Corporate Giving Is Receiving
GRAND RAPIDS — From FH Properties donating $400,000 worth of furnishings to the Ferguson Renaissance Center to hundreds of companies chipping in to help God’s Kitchen raise $147,000, corporate giving was certainly alive and well here last year.
Some might even say that local businesses have raised their philanthropy efforts to an art form, constantly searching for new ways to give of their time, money, talents and product so that others may benefit.
Grand Rapids Community Foundation President Diana Sieger would be one of those. Sieger has headed the local foundation for 14 years and has chaired a national foundation committee for the past three years. She gives area corporate executives high marks for their generosity and their commitment to the community.
“Here in Grand Rapids, it’s extremely positive and strong,” said Sieger. “The key thing that I find that is unique to Grand Rapids, and I don’t mean to sound like we’re an arrogant little community, but there aren’t a lot of places across the country that can raise the kind of resources that we have.”
Frey Foundation President Milt Rohwer is also one of those. Rohwer has had close ties to the corporate community, having led the local chamber of commerce before moving in to his current post at the foundation slightly over two years ago.

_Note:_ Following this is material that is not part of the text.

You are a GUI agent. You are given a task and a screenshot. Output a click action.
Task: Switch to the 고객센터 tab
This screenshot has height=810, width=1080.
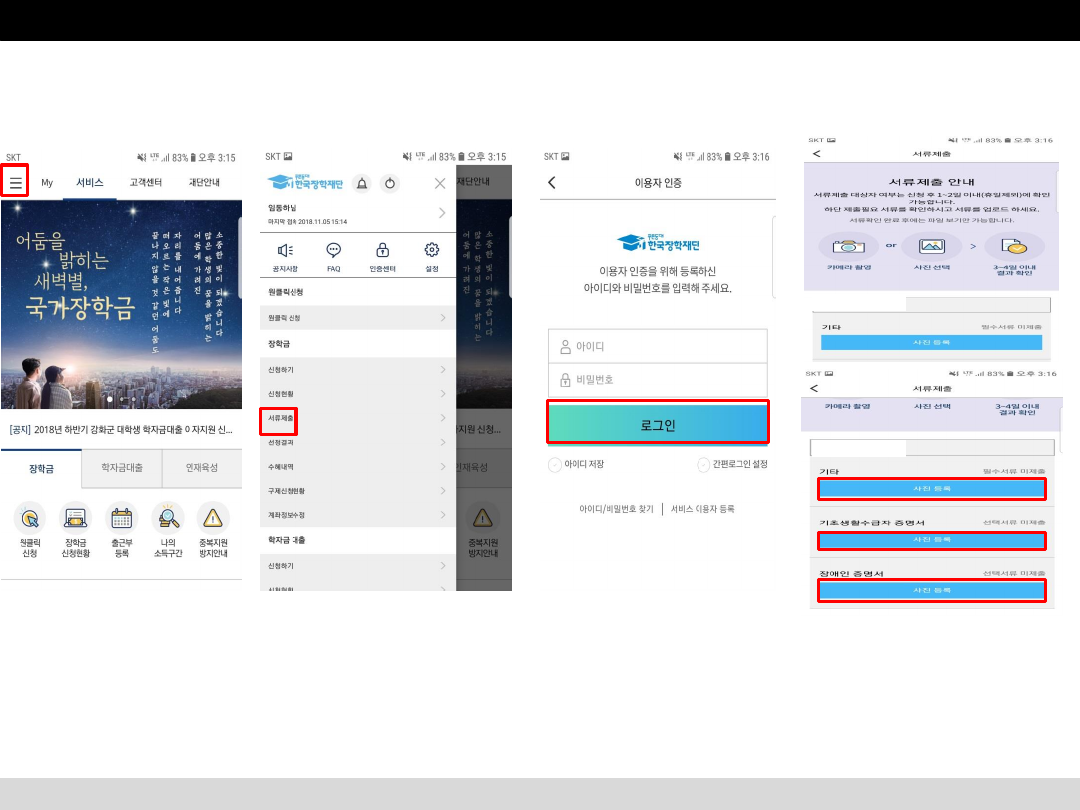[146, 183]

He, too, gives the business sector A-pluses for its benevolence to and responsibility toward fellow residents.
“The extent of corporate and business giving in Grand Rapids is extraordinary and may, indeed, be a reflection of our tradition of locally-owned and family-owned enterprises,” said Rohwer.
Sieger and Rohwer aren’t alone in their lofty evaluation of local corporate philanthropy. They are joined by the Business Journal Editorial Board, which has nominated all the known, untold and overwhelming corporate gifting that was done in 2000 as one of the 10 finalists for the 2001 Newsmaker of the Year Award.
To be candid, nominating corporate giving was a no-brainer, especially when you chronicle it every week. But the brain drain came when it was time to select the actual nominees from the thousands of worthy candidates. After all the hemming and hawing was done and a few bottles of aspirin were emptied, staffers chose two projects that they thought captured the sector’s generosity and symbolized its heartfelt concerns last year.
One is the renovation of 1806 Bridge NW into Gilda’s Club, a special place where cancer patients and family members can find information about the disease and comfort from it. D&D Building Inc. and Design Plus headed that effort, which convinced 166 members of the local construction trade to roll up their collective sleeves and build the club’s Clubhouse.
“They’ve contributed over $400,000 in labor, materials and supplies toward the construction of Gilda’s Club,” said Executive Director Lee Ann Arkema. “It really has been an incredible gift from the construction industry.”
The other is another construction project, this time from scratch — the building of the Steil Youth Center at 255 Straight NW. Named in honor of State Sen. Glenn Steil, who spent a decade getting it built, the center belongs to the GR Youth Commonwealth and is an after-school haven for West Side kids where they can play and learn. Rockford Construction Co. and Cornerstone Architects were instrumental in getting it built.
“Every time I needed Rockford Construction to do more, they were there. I picked the right people,” said Steil. “Obviously, Cornerstone’s architects did a magnificent job. Look at this place! It’s a gorgeous building.”
So representing the corporate-giving newsmakers are half a dozen generous individuals who never seem too busy to help others. John Wheeler and Michael Van Gessel of Rockford Construction. Tom Nemitz and John Dancer of Cornerstone Architects. Norm Noordeloos of D&D Building. And Vern Ohlman of Design Plus.
These folks will join nine other nominees at a special GR Rotary Club luncheon on March 8, when the Newsmaker of the Year will be revealed. The last of the 10 nominations will be made known in next week’s Business Journal.
The amount of giving is always difficult to calculate because so many givers prefer that their gifts remain secret. But two years ago, the Dorothy Johnson Center for Philanthropy gave it a shot and concluded that in 1996 cash contributions to nonprofits from West Michigan firms ranged from $17.6 million to $35.7 million.
“There doesn’t seem to be that level of commitment in other communities,” said Sieger. “A lot of that has to do with business leadership as well as very generous families and individuals.”